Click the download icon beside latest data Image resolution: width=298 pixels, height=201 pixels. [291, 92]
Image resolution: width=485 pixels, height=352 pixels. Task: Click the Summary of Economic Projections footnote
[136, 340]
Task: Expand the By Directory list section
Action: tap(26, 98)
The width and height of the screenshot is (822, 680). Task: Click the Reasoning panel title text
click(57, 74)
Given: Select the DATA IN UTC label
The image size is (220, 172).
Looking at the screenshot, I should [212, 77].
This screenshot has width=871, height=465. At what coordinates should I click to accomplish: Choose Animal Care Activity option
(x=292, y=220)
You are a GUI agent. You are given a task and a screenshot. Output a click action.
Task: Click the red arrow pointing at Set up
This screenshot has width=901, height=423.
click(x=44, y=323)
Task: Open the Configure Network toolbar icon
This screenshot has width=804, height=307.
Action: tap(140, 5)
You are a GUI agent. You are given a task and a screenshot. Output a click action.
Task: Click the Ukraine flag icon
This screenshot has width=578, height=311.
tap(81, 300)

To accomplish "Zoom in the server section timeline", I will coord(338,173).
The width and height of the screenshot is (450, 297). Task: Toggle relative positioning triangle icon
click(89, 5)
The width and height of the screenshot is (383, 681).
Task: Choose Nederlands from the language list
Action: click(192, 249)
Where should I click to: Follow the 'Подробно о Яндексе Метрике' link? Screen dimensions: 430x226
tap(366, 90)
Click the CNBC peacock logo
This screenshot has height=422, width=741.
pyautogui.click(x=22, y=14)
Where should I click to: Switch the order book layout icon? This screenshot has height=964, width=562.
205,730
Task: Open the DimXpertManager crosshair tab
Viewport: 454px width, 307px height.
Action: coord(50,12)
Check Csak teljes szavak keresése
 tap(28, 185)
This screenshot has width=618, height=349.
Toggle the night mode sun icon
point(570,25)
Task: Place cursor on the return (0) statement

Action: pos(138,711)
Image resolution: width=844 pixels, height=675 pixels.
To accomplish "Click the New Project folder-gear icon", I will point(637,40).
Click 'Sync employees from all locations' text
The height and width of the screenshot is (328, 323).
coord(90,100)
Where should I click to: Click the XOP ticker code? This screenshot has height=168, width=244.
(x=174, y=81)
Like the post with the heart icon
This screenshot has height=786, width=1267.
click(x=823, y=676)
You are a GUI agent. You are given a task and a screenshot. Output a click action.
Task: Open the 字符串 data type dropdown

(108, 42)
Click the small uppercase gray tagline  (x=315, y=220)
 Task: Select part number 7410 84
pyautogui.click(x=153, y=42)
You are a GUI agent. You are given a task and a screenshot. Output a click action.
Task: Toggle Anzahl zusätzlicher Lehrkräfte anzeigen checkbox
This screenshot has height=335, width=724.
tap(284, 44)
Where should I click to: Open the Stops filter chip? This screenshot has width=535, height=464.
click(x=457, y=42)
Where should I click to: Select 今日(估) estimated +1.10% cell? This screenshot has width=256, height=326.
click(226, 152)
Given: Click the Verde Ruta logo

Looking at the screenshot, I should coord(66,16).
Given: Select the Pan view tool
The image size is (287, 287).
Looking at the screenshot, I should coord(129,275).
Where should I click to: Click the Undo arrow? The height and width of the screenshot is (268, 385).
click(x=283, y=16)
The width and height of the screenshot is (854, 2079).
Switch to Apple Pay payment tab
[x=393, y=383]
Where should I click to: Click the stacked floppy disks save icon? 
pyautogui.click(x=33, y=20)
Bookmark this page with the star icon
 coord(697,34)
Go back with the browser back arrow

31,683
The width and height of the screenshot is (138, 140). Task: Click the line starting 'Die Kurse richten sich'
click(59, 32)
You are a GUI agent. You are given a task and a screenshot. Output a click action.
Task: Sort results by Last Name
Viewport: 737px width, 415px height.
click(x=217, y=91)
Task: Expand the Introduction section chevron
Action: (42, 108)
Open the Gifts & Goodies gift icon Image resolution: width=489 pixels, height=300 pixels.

WORK INSTRUCTION –
Reproduce exactly the line that holds "Viewport: 737px width, 415px height.", then every line after it, ending with the final line of the records above.

ANSWER TO THE EXERCISE –
Viewport: 737px width, 415px height.
click(x=217, y=91)
Task: Expand the Introduction section chevron
Action: (42, 108)
Open the Gifts & Goodies gift icon Image resolution: width=489 pixels, height=300 pixels.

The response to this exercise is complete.